Further preferably, the concentrations of the forward primer, the reverse primer and the M13 primer with fluorescence are all 10 uM.
As a preferred technical solution of the present invention, a fluorescent PCR amplification reaction procedure in step S2 is:
performing pre-denaturation at 95° C. for 3 min, denaturation at 95° C. for 30 s, PCR annealing during the decrease from 62° C. to 55° C. for 30 s, and extension at 72° C. for 30 s, with a total of 10 cycles; performing denaturation at 95° C. for 30 s, annealing at 52° C. for 30 s, and extension at 72° C. for 30 s, with a total of 25 cycles; performing final extension at 72° C. for 20 min; and after heat preservation at 4° C. for 6 h, using the product for fluorescence capillary electrophoresis detection.

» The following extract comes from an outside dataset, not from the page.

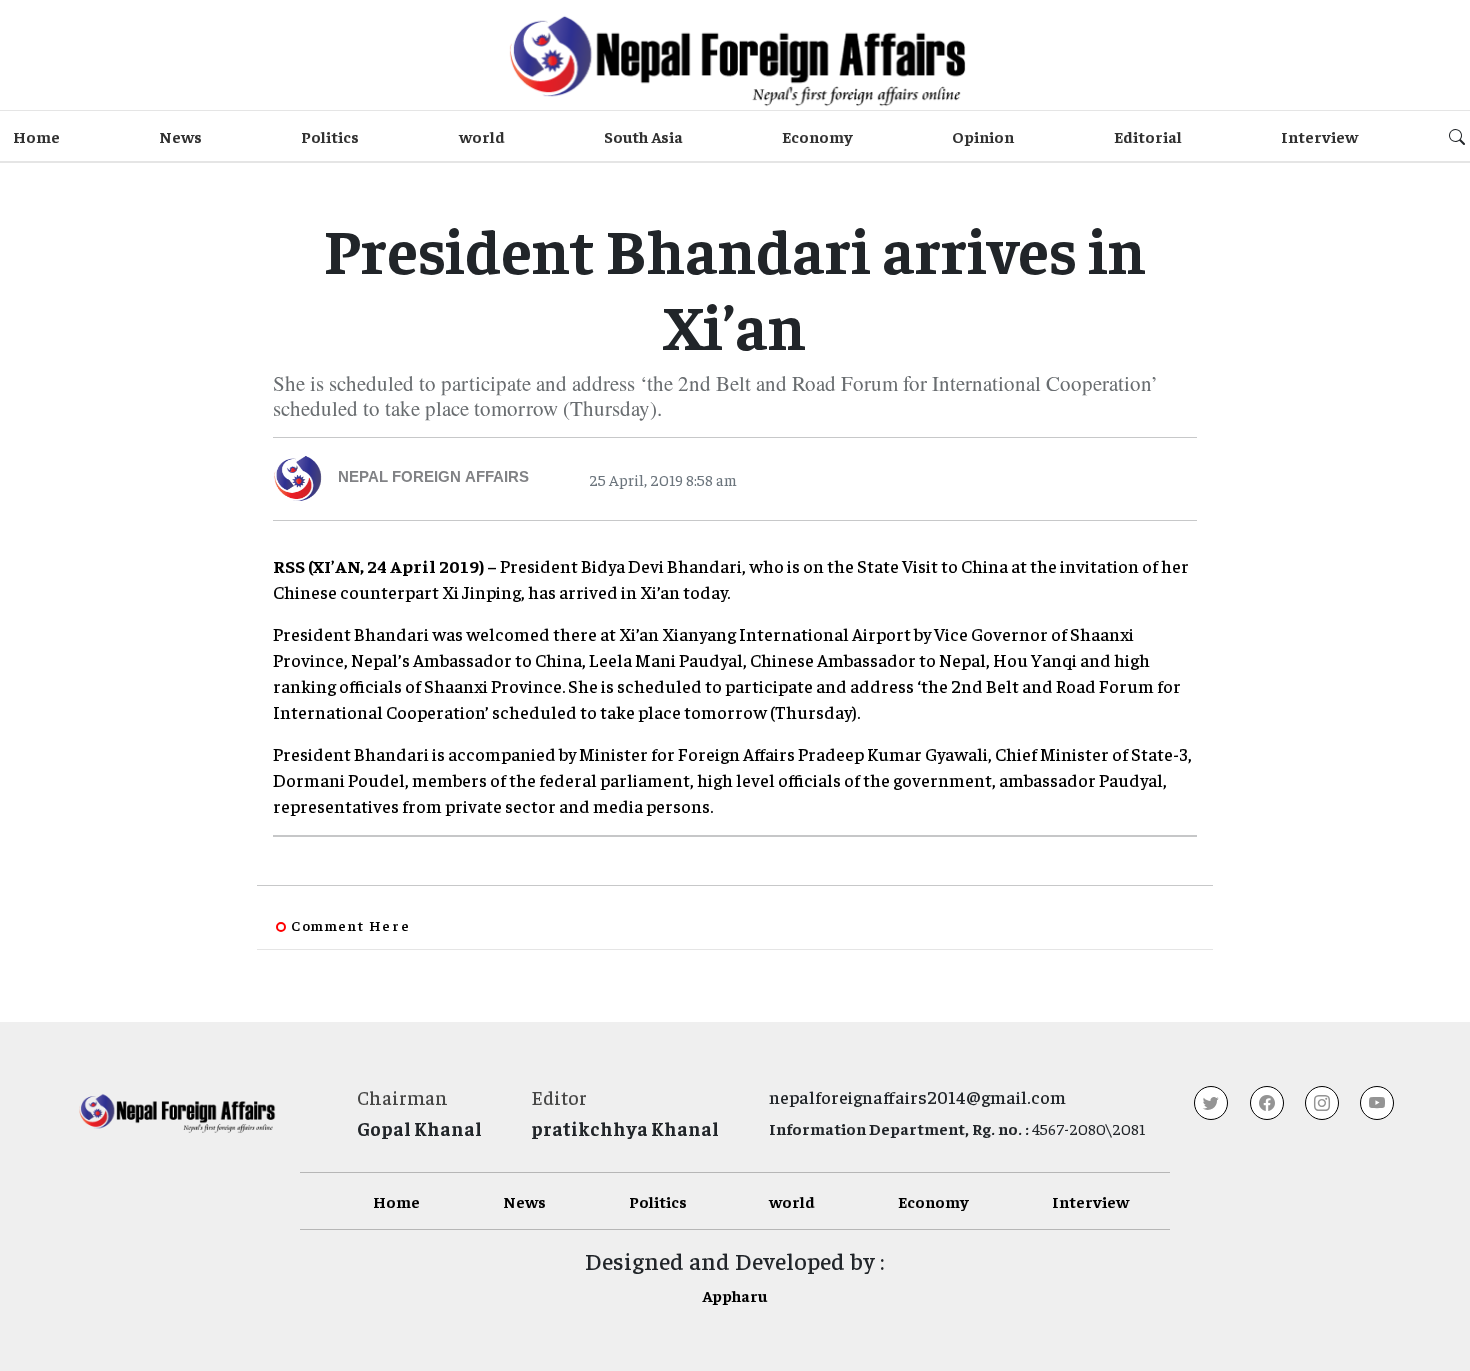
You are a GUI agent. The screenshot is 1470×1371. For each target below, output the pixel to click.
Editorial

Further another purpose of the present invention is to provide application of the DNA barcode and/or the primer group in preparation of a product for screening high-quality Floccularia luteovirens with the total soluble protein content index.
Further another purpose of the present invention is to provide a product for screening high-quality Floccularia luteovirens with the total soluble protein content index, which comprises one or more of the above primer groups, and satisfies the standard that the primer group of SEQ ID NO:1 and SEQ ID NO: 2 is amplified to obtain a 269 bp fragment containing 8 GTT repetitive elements and a 272 bp fragment containing 9 GTT repetitive elements;
and/or the primer group of SEQ ID NO: 5 and SEQ ID NO: 6 is amplified to obtain a 247 bp fragment containing 5CTC repetitive elements;
and/or the primer group of SEQ ID NO: 9 and SEQ ID NO: 10 is amplified to obtain a 277 bp fragment containing 5 TAC repetitive elements.

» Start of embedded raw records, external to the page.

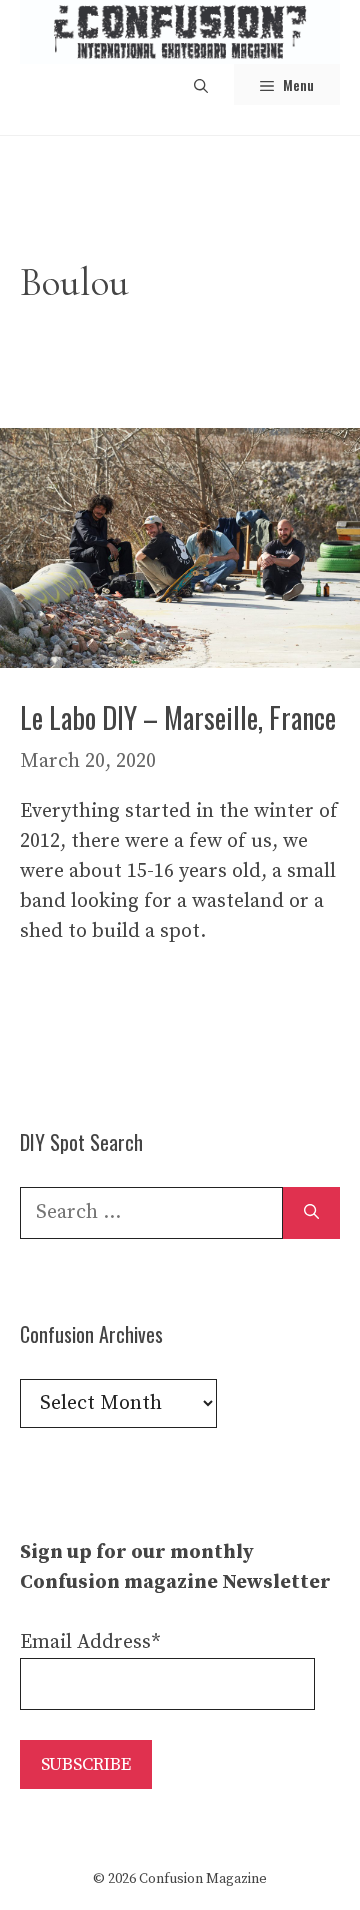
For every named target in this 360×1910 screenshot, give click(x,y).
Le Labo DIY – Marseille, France (178, 717)
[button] (201, 84)
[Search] (311, 1213)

As a preferred technical solution of the present invention, the product is a kit.
According to the above technical solution, compared with the prior art, the present invention discloses and provides the DNA barcode and the primer group for screening the total soluble protein content index, which can utilize wild samples of Floccularia luteovirens and a small amount of tissues or hyphae to carry out character breeding of high-quality strains; identification can be carried out at different growth stages such as mycelium, primordia, fruiting bodies and spores; and the present invention has the short detection period, simple operation, no waste, stable and reliable results and good repeatability, and overcomes the shortcomings of traditional breeding methods that the breeding of Floccularia luteovirens strains is not accurate enough, time-consuming and labor-consuming.
Compared with a traditional breeding method and other existing DNA barcode technologies, the present invention has the advantages of time saving, labor saving, money saving, accuracy and high efficiency, plays a positive role in character screening and genetic breeding of high-quality Floccularia luteovirens, and also provides an effective method for identification and protection of germplasm resources.
To more clearly describe the technical solutions in the embodiments of the present invention or in the prior art, the drawings required to be used in the description of the embodiments or the prior art will be simply presented below. Apparently, the drawings in the following description are merely the embodiments of the present invention, and for those ordinary skilled in the art, other drawings can also be obtained according to the provided drawings without contributing creative labor.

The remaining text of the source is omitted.